▶ _EXERCISE PROMPT_: Start at the line below containing "Лавров ударил по" and stop at the line containing "Начались рейды и". Repeat every line of that stretch exactly, and nothing outside it.
Segment Start: EXERCISE MATERIAL
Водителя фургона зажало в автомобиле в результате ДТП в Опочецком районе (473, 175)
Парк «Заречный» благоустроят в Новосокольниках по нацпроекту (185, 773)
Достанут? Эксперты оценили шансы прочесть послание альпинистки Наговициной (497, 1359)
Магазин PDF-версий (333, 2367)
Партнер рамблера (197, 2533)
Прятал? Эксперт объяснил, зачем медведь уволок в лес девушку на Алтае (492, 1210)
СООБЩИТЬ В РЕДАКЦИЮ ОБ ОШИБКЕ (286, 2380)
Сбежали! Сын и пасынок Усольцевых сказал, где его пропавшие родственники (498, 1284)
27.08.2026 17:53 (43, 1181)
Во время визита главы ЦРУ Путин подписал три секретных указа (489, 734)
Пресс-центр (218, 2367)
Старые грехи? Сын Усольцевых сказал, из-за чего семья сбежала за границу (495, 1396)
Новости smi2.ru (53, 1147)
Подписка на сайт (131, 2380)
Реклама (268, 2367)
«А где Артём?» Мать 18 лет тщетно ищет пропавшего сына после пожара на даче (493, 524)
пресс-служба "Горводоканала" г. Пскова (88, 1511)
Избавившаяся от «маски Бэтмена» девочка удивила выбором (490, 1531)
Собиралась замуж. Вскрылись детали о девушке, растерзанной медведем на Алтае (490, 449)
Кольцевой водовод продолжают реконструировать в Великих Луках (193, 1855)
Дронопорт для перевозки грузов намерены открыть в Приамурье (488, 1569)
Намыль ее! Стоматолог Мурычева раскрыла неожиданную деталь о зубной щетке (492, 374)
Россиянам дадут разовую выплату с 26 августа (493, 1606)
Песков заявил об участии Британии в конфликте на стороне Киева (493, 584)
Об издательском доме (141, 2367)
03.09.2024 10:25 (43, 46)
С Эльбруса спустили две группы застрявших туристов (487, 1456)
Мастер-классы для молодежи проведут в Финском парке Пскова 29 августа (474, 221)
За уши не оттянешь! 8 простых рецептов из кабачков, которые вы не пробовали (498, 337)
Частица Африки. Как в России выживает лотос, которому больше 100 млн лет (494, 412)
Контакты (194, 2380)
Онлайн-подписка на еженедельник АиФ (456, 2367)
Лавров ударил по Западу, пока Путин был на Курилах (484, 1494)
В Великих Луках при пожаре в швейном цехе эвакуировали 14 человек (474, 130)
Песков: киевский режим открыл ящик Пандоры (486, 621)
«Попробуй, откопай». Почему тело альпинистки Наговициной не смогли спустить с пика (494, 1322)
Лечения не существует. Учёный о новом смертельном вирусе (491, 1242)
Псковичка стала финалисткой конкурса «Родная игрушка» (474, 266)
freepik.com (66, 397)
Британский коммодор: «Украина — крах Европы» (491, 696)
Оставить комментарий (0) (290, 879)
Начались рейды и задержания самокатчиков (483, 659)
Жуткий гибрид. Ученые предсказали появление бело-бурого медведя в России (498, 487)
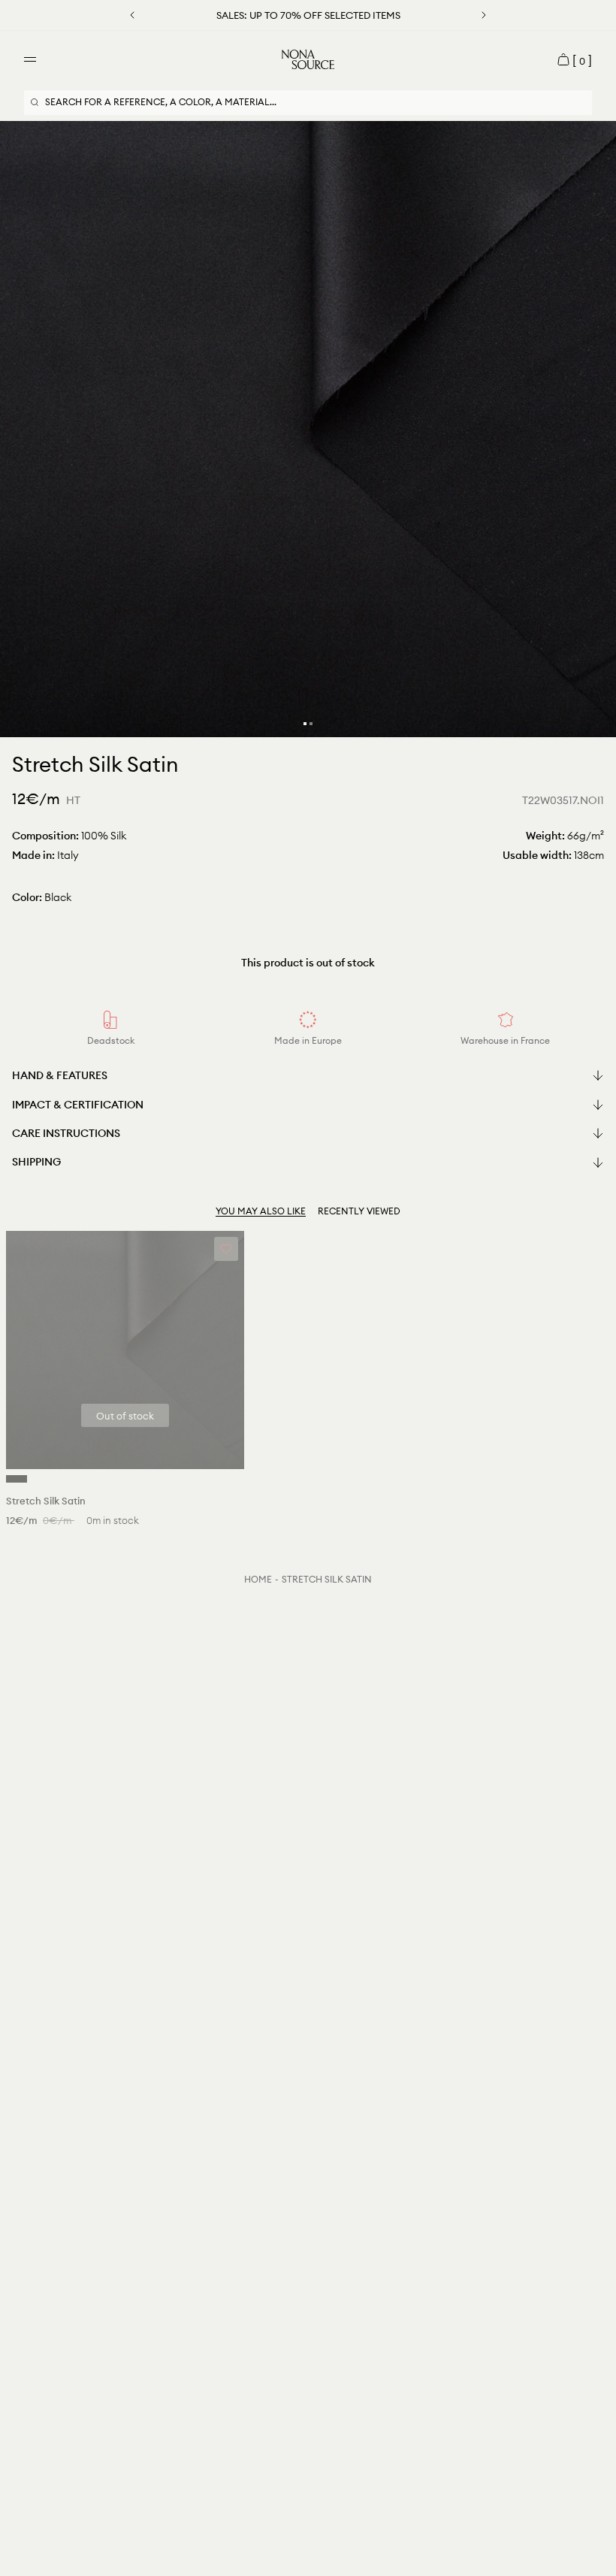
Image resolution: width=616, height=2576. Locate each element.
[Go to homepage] (308, 59)
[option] (308, 429)
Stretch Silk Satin (327, 1579)
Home (258, 1579)
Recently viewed (359, 1211)
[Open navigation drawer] (30, 59)
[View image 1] (304, 723)
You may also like (261, 1211)
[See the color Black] (16, 1479)
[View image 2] (311, 723)
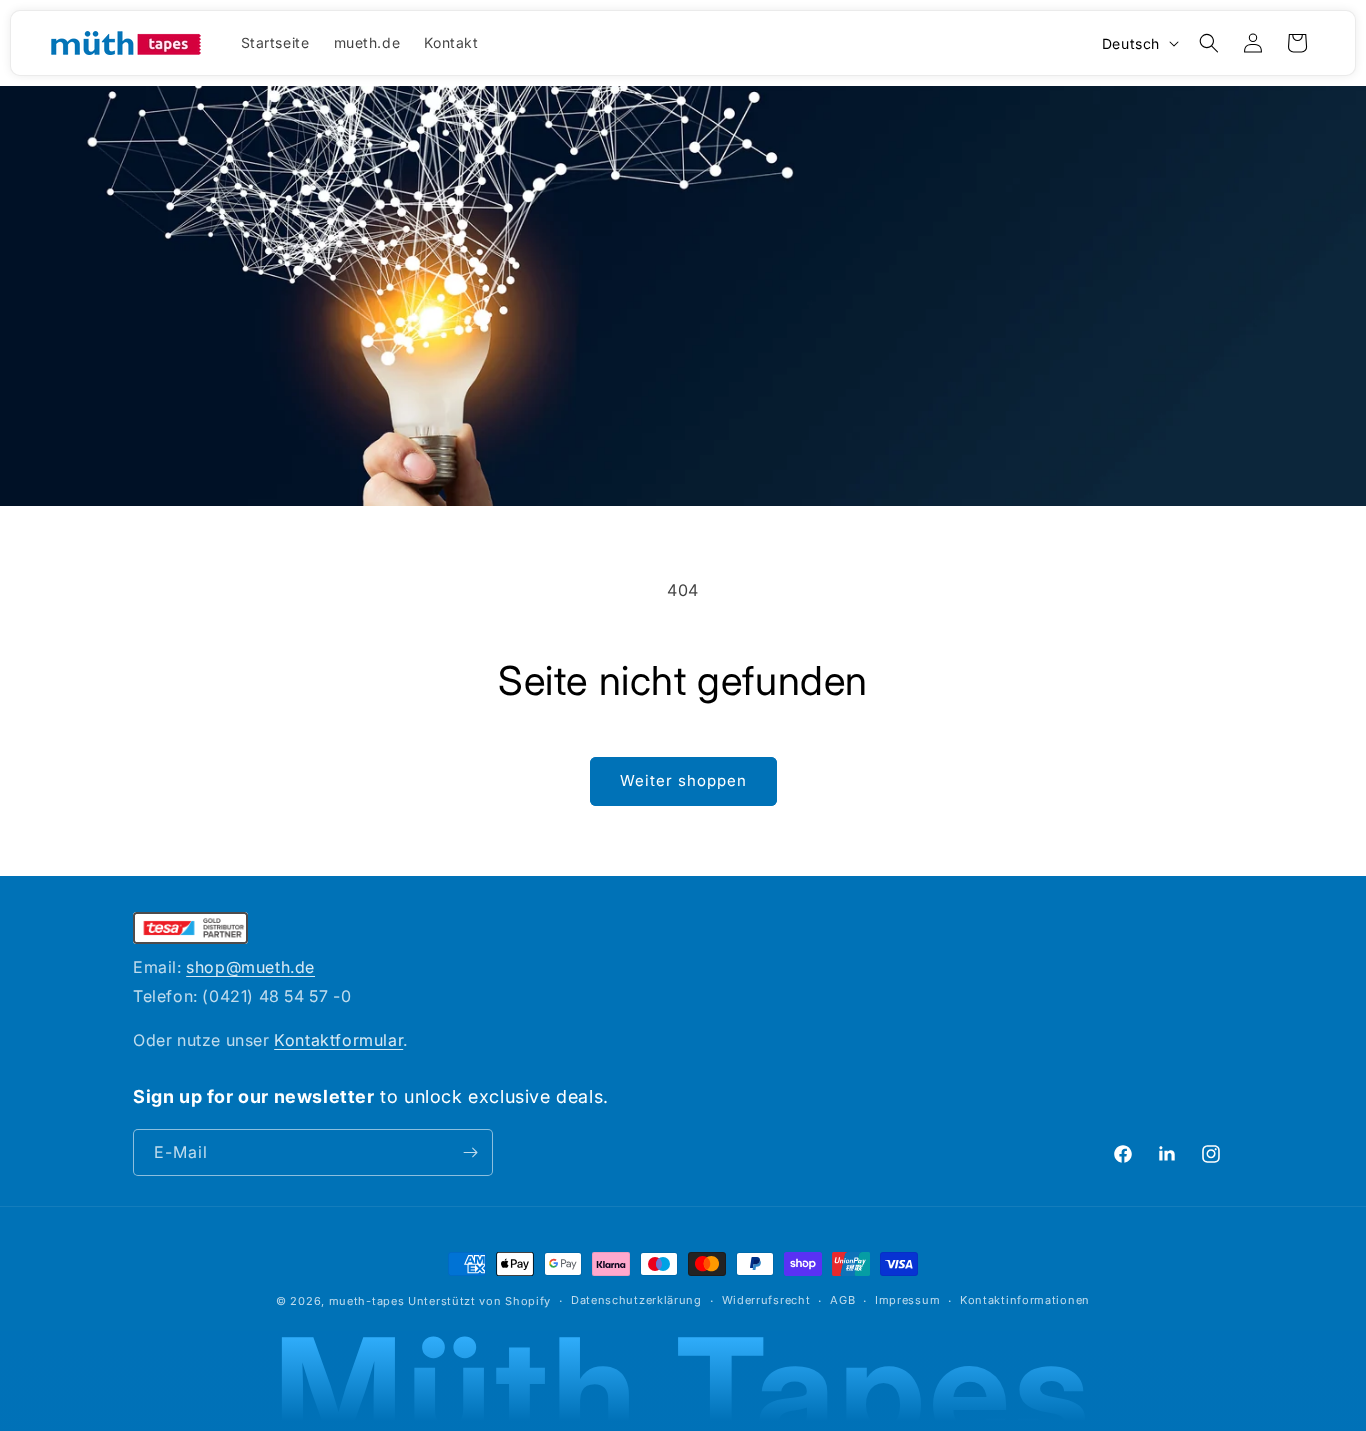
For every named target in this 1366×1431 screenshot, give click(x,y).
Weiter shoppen (683, 780)
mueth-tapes (367, 1301)
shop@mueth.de (250, 967)
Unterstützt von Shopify (479, 1301)
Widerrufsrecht (766, 1300)
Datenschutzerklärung (636, 1300)
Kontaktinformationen (1025, 1300)
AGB (842, 1300)
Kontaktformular (338, 1040)
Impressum (907, 1300)
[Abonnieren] (470, 1152)
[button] (1209, 43)
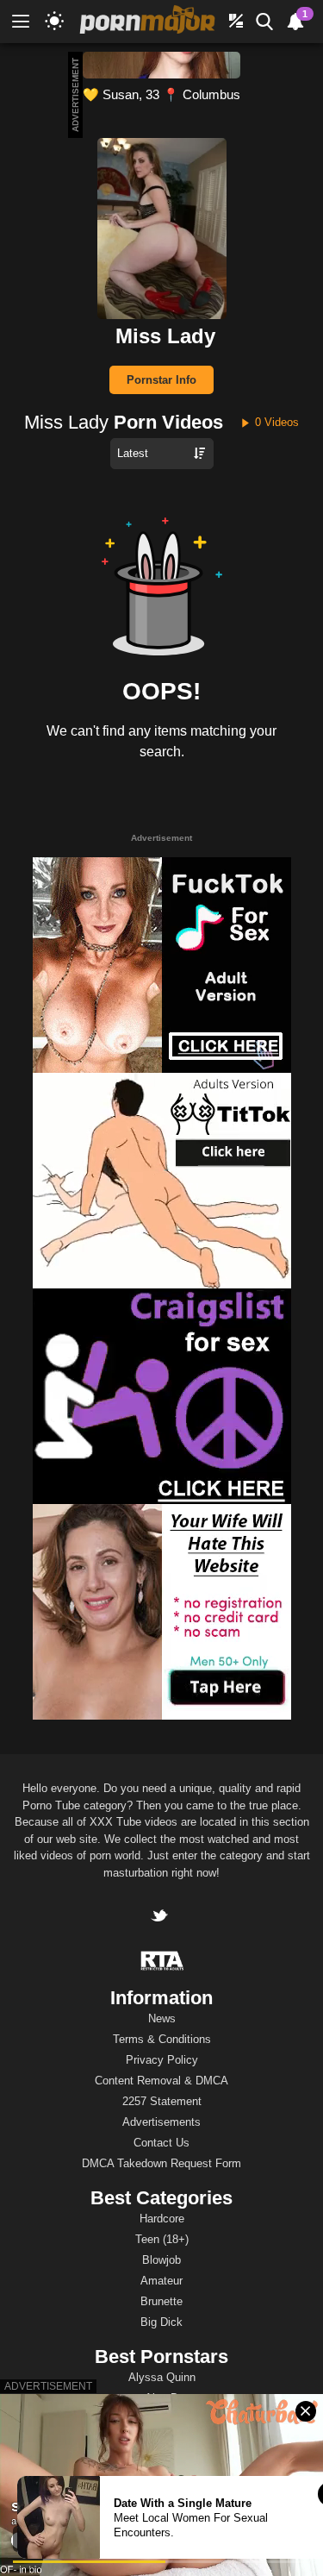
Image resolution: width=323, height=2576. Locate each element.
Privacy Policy (162, 2059)
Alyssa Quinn (162, 2377)
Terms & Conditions (162, 2039)
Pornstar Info (161, 379)
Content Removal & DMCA (161, 2080)
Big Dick (161, 2322)
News (162, 2018)
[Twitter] (161, 1917)
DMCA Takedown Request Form (161, 2163)
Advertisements (161, 2121)
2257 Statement (162, 2101)
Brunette (161, 2301)
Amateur (161, 2280)
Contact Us (161, 2142)
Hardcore (162, 2218)
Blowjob (161, 2259)
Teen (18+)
Segment End: EXERCISE MATERIAL
▶ _EXERCISE RESULT_:
Лавров ударил по Западу, пока Путин был на Курилах (484, 1494)
В Великих Луках при пожаре в швейном цехе эвакуировали 14 человек (474, 130)
Песков: киевский режим открыл ящик Пандоры (486, 621)
«Попробуй, откопай». Почему тело альпинистки Наговициной не смогли спустить с пика (494, 1322)
Лечения не существует. Учёный о новом смертельном вирусе (491, 1242)
Псковичка стала финалисткой конкурса «Родная игрушка» (474, 266)
freepik.com (66, 397)
Британский коммодор: «Украина — крах Европы» (491, 696)
Оставить комментарий (0) (290, 879)
Начались рейды и задержания самокатчиков (483, 659)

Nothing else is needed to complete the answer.